= Required work =
Return the lines from the one containing "The image size is (1848, 832)." through the end of the records, copied exactly and including both ends.

= Source material =

----

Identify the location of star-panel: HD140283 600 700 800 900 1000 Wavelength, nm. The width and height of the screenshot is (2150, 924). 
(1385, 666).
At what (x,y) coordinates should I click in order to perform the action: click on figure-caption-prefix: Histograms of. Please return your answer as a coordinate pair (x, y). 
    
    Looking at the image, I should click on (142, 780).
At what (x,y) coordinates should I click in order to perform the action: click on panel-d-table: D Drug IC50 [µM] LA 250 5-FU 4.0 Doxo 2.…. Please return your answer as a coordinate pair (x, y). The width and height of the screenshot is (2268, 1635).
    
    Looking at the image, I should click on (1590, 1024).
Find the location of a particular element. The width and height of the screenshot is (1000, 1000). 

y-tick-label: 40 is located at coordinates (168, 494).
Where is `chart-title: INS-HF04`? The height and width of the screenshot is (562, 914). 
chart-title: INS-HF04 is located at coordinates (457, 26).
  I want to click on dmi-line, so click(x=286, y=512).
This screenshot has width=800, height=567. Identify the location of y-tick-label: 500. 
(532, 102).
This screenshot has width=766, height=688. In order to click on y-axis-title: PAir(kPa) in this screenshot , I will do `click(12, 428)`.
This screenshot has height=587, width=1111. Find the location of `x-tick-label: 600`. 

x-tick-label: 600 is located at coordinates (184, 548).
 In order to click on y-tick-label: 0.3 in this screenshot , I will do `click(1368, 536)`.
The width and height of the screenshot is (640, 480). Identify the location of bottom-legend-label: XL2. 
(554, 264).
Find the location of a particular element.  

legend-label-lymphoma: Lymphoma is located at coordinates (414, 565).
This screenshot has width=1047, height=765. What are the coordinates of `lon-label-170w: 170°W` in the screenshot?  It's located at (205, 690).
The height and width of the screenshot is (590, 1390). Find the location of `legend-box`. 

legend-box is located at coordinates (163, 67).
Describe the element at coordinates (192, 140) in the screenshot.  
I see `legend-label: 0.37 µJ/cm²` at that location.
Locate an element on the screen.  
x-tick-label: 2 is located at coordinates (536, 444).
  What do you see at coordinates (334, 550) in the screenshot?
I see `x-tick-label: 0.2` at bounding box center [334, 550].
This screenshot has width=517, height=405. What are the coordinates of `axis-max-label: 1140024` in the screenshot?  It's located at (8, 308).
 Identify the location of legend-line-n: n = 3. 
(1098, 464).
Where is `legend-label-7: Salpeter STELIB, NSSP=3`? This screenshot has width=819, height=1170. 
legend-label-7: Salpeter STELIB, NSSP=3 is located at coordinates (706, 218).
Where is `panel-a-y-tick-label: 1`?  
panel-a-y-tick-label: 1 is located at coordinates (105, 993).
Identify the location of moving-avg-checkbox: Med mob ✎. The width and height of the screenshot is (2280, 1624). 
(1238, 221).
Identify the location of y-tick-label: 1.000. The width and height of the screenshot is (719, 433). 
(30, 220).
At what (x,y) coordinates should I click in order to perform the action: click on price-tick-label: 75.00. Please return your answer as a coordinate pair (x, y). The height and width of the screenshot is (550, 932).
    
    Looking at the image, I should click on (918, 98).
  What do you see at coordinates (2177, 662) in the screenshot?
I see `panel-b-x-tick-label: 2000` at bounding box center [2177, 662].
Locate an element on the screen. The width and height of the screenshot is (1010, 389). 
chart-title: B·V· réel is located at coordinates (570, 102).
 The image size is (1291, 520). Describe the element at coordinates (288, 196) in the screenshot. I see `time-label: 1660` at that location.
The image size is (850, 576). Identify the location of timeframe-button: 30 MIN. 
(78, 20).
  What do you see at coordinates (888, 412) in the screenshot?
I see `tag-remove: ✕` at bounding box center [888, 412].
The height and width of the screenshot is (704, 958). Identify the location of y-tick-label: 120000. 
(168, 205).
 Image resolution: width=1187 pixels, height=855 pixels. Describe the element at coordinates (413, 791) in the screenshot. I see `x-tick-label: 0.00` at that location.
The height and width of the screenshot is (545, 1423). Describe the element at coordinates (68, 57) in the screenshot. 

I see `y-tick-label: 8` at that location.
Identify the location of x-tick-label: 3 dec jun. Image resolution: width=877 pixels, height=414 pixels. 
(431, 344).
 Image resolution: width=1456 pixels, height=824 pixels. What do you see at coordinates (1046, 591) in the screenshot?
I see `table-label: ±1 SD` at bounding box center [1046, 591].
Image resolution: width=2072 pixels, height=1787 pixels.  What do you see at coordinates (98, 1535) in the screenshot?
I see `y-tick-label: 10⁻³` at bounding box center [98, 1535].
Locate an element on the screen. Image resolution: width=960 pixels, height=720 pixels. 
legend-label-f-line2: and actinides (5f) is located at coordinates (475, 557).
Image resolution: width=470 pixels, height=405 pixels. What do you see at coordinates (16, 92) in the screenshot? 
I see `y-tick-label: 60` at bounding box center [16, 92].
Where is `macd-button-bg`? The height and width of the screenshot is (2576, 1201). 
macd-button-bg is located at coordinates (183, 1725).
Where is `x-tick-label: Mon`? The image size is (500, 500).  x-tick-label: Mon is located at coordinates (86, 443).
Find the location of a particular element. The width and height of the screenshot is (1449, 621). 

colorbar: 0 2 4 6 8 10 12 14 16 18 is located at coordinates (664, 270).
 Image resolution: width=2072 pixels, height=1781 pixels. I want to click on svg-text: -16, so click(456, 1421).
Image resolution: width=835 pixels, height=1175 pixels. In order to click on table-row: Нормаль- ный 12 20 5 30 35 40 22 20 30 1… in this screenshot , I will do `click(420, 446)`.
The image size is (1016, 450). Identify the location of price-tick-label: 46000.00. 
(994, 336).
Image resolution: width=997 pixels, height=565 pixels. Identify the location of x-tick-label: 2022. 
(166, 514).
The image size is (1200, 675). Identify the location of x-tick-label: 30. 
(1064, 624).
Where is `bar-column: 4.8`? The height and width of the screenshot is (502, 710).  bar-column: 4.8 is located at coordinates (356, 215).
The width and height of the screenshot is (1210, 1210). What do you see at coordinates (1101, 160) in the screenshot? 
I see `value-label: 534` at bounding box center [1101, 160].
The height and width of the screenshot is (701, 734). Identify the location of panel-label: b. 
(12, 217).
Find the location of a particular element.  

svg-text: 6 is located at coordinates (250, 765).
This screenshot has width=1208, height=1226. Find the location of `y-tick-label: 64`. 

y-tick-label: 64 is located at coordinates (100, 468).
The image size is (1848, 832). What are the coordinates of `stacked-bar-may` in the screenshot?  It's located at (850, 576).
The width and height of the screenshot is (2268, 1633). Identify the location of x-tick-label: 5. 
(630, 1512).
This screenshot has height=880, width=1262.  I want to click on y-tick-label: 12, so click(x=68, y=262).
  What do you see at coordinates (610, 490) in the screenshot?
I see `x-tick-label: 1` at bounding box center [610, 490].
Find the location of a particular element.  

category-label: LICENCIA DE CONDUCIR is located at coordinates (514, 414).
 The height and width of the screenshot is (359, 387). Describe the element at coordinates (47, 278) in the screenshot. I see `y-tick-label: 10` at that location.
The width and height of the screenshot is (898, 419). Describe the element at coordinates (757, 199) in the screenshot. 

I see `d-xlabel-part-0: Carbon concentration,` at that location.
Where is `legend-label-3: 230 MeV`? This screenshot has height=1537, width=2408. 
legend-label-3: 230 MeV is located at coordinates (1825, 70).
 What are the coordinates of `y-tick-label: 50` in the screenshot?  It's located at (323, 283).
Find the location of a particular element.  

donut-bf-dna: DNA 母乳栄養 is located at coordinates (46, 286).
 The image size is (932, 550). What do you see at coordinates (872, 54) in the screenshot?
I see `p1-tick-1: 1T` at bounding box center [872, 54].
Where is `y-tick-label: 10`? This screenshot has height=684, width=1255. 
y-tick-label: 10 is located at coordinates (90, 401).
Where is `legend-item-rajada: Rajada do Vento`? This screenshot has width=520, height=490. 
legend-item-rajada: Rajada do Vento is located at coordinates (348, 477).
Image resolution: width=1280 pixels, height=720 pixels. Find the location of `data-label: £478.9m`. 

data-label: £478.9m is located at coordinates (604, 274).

----

= Solved exercise =
The image size is (1848, 832). What are the coordinates of `stacked-bar-may` in the screenshot?  It's located at (850, 576).
The width and height of the screenshot is (2268, 1633). Identify the location of x-tick-label: 5. 
(630, 1512).
This screenshot has height=880, width=1262.  I want to click on y-tick-label: 12, so click(x=68, y=262).
  What do you see at coordinates (610, 490) in the screenshot?
I see `x-tick-label: 1` at bounding box center [610, 490].
Find the location of a particular element.  

category-label: LICENCIA DE CONDUCIR is located at coordinates (514, 414).
 The height and width of the screenshot is (359, 387). Describe the element at coordinates (47, 278) in the screenshot. I see `y-tick-label: 10` at that location.
The width and height of the screenshot is (898, 419). Describe the element at coordinates (757, 199) in the screenshot. 

I see `d-xlabel-part-0: Carbon concentration,` at that location.
Where is `legend-label-3: 230 MeV`? This screenshot has height=1537, width=2408. 
legend-label-3: 230 MeV is located at coordinates (1825, 70).
 What are the coordinates of `y-tick-label: 50` in the screenshot?  It's located at (323, 283).
Find the location of a particular element.  

donut-bf-dna: DNA 母乳栄養 is located at coordinates (46, 286).
 The image size is (932, 550). What do you see at coordinates (872, 54) in the screenshot?
I see `p1-tick-1: 1T` at bounding box center [872, 54].
Where is `y-tick-label: 10`? This screenshot has height=684, width=1255. 
y-tick-label: 10 is located at coordinates (90, 401).
Where is `legend-item-rajada: Rajada do Vento`? This screenshot has width=520, height=490. 
legend-item-rajada: Rajada do Vento is located at coordinates (348, 477).
Image resolution: width=1280 pixels, height=720 pixels. Find the location of `data-label: £478.9m`. 

data-label: £478.9m is located at coordinates (604, 274).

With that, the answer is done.